We are converting to BIDS a dataset that was QCed several years ago. Initially, we did not include the failed QC scans, because we thought they are useless anyway. But we noticed some failed QC scans are still good for some purposes (the structure of interest is very good and sharp). So, following the example of a BIDS dataset provided by one of our colleagues, we would like to add the failed QC data but mark them with BAD* preffix, i.e., sub-control01_BADT1w.nii.gz.

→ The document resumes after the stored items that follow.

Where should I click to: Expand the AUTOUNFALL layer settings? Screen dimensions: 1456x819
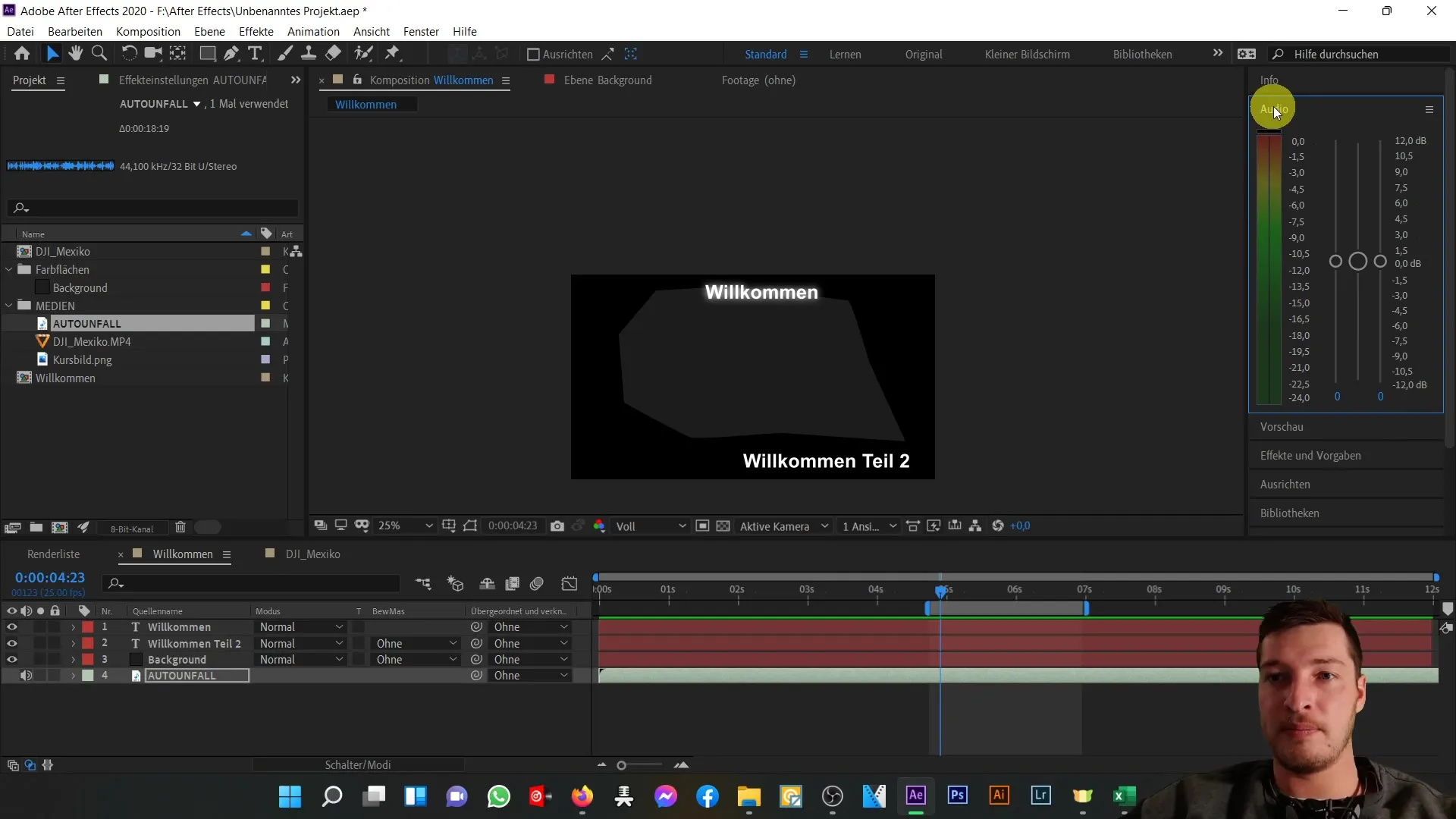(x=73, y=676)
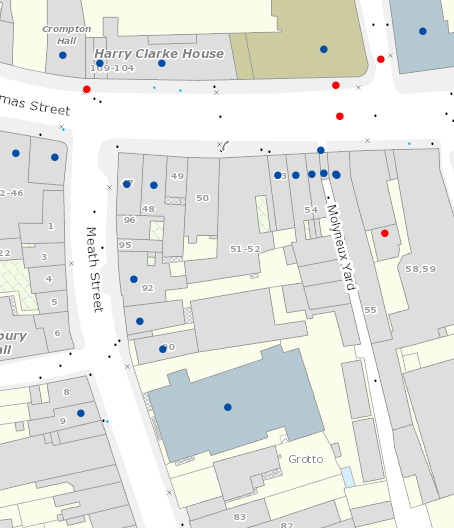Select the Grotto label
Screen dimensions: 454x528
[306, 459]
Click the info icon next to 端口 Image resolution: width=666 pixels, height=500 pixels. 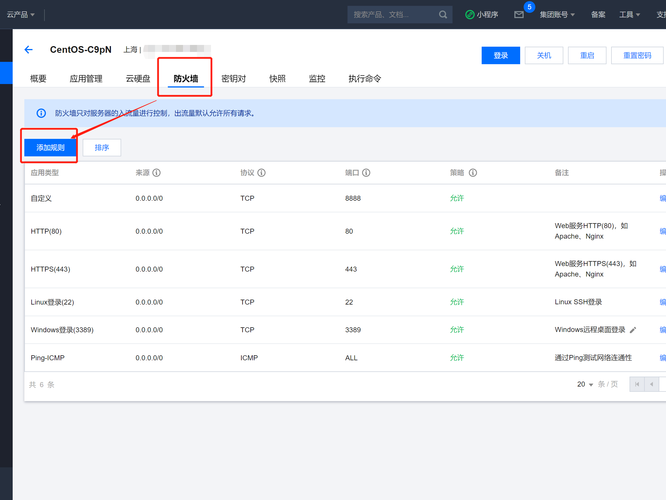[x=366, y=173]
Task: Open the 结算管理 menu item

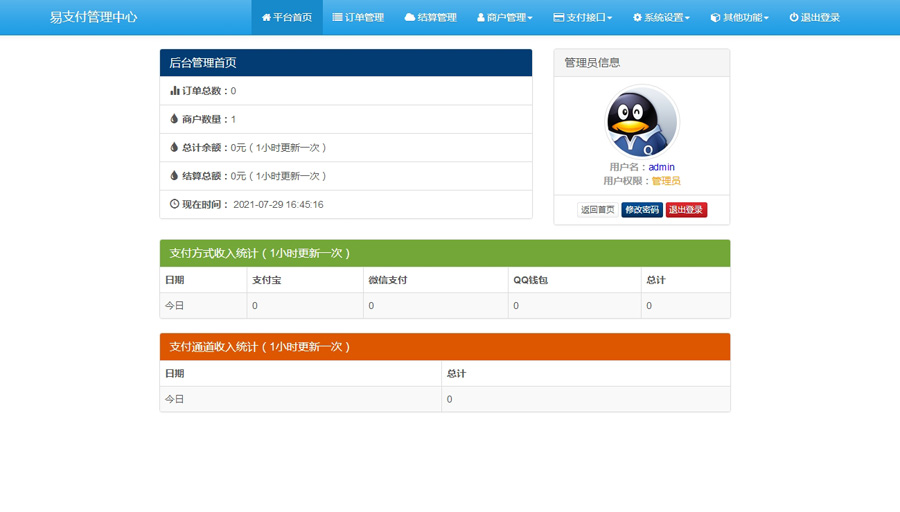Action: tap(436, 18)
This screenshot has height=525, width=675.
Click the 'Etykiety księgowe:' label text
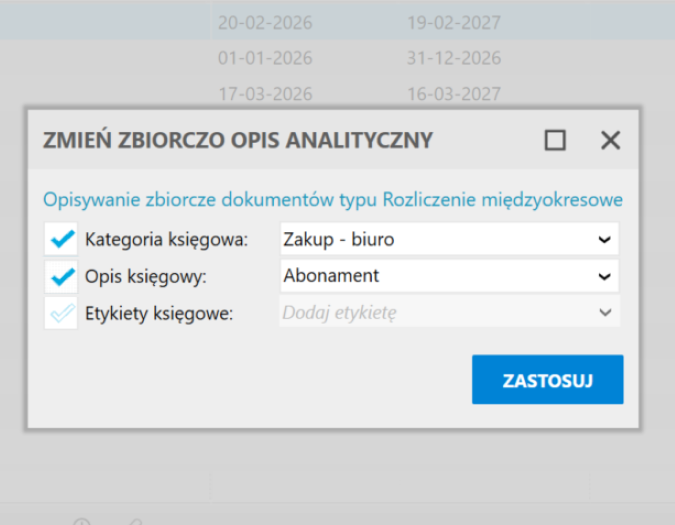(x=159, y=313)
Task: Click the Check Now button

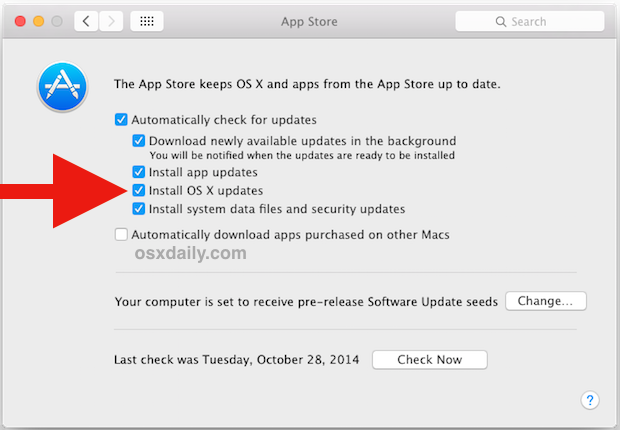Action: (429, 360)
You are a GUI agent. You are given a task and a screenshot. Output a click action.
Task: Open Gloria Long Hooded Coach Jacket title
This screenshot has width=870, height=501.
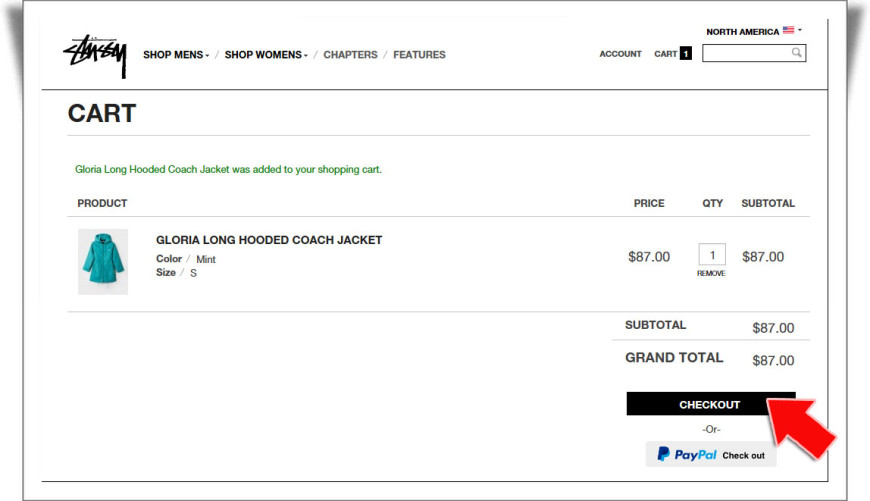point(269,240)
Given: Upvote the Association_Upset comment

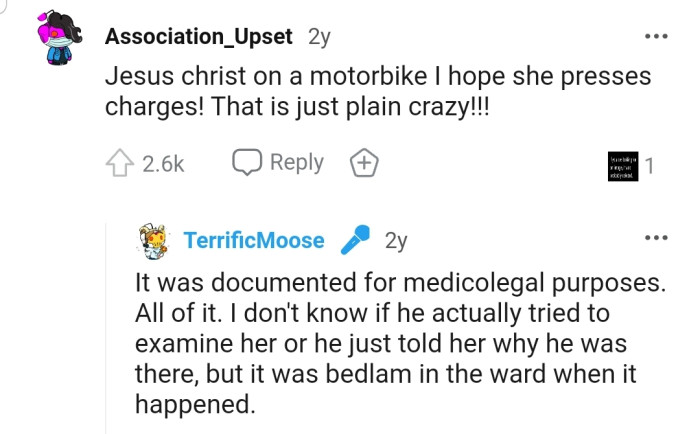Looking at the screenshot, I should [119, 163].
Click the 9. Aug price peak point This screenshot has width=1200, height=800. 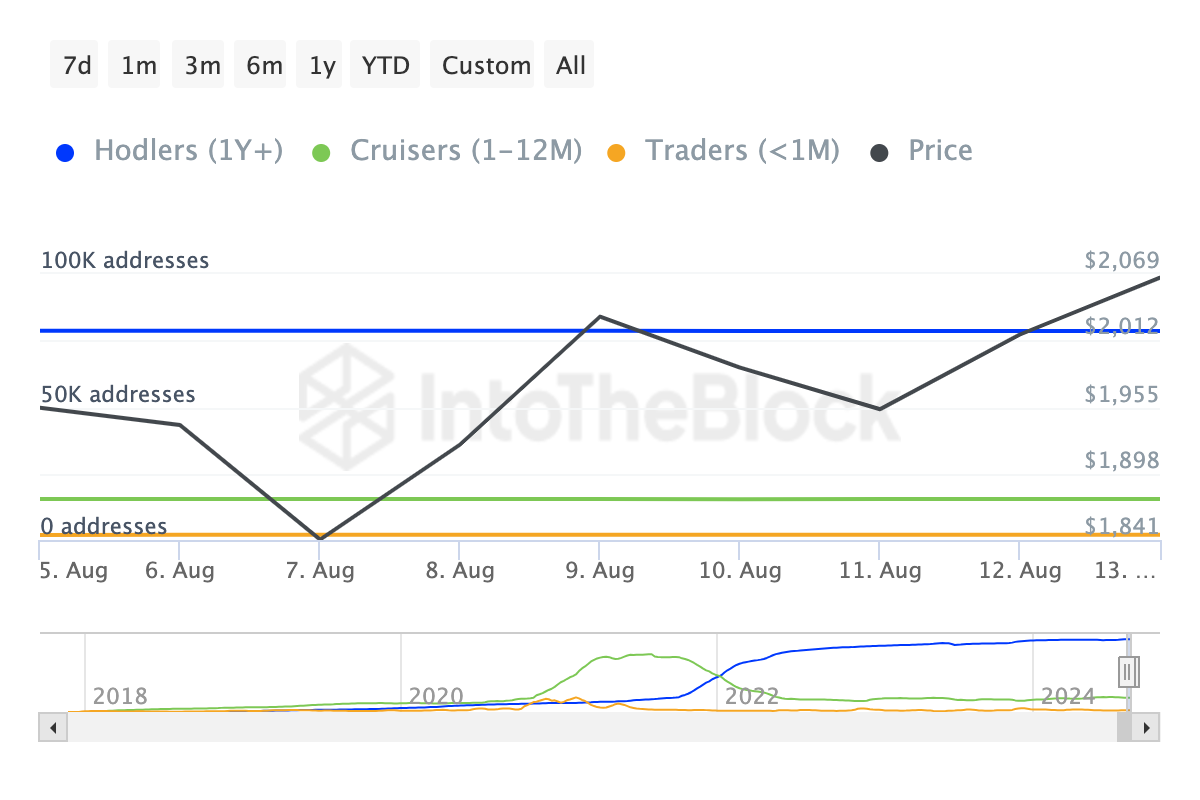[x=599, y=317]
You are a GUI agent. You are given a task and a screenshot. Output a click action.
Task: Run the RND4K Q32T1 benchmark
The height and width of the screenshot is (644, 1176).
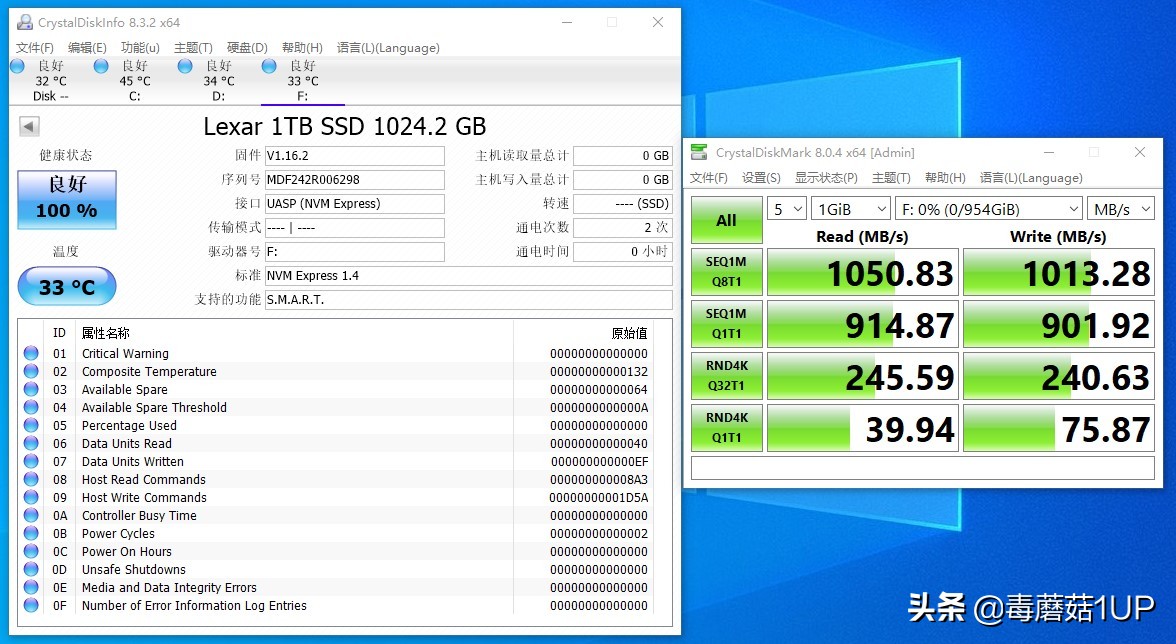pyautogui.click(x=726, y=377)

We know these pseudo-modalities need to be added to .bidsignore. But we wanted to ask the community if the various pipelines (i.e., fmriprep, qsiprep, freesurfer) are smart enough not to go pick up these bad files during standard processing. This would occur if a pipeline uses globbing to find e.g. all *T1W* in a folder. We plan to do this for all the modalities we have, including bold and dwi data, so the question is rather general if this approach of including failed QC scans can work without compromising bids apps.

Thank you.

The usual approach for BIDS apps is to specifically ask for the T1w suffix, which means it will expect _ before and . after. I can confidently say that fMRIPrep will not use BADT1w, and I strongly suspect qsiprep will be the same (@mattcieslak?) since they reused a lot of fMRIPrep code. Looking at the FreeSurfer BIDS App, every “T1w” is of the form _T1w.nii*, which should be safe as well.

Sounds great. Thanks @effigies

QSIPrep will also honor the bidsignore, but this seems like a risky strategy. Our group has recently been using datalad to keep a branch with all the bad data in it and a main branch with just the good, fully bids-valid data. If anyone really wants to get the bad data they can check out that branch

1 Like

To be clear, fMRIPrep does not honor .bidsignore. It simply will not find these images because they don’t match the patterns we look for.

We use datalad too, and it’s quite a good idea to keep the whole dataset including failed QC in a different branch. But the concept of branches in datalad was a bit unclear with errors when merging remotes from different places if I remember correctly. On the other hand, we are preparing data mostly for shipping out, we don’t use much the data ourselves. I tried using datalad to export a 1.3Tb dataset on a USB drive and it took nearly a month (this happened in August). So, using datalad branches can be useful locally, but I don’t plan to ship datalad datasets to collaborators so they can switch branches as needed. Maybe datalad will get better in the future, but for now the main use would be local. Still, keeping a “clean” and an “dirty” branch from a QC perspective is a good idea.

@mattcieslak just to understand better your workflow.

If you change something in the “clean” branch, then you would need to merge changes to the “dirty” branch each time, right? Otherwise the two branches would not differ just in the presence of failed QC data but also in other stuff. So, keeping two branches will need some maintenance to keep them synced on the portion of data they have in common, correct?

In our group’s workflow we create a version of the BIDS data that includes all the images, including images we don’t plan on using, and commit to a branch. Then we check out the main branch, delete all the images that won’t be used, then commit and never change the BIDS data again. The outputs go in separate datalad datasets.

1 Like

I guess our use is a bit different then. We are in the process of cleaning and improving these datasets, and until that is done we keep datalad-saving. I think once we have a good final dataset including bad scans we might create a “clean” branch.
Pinging @ins0mniac2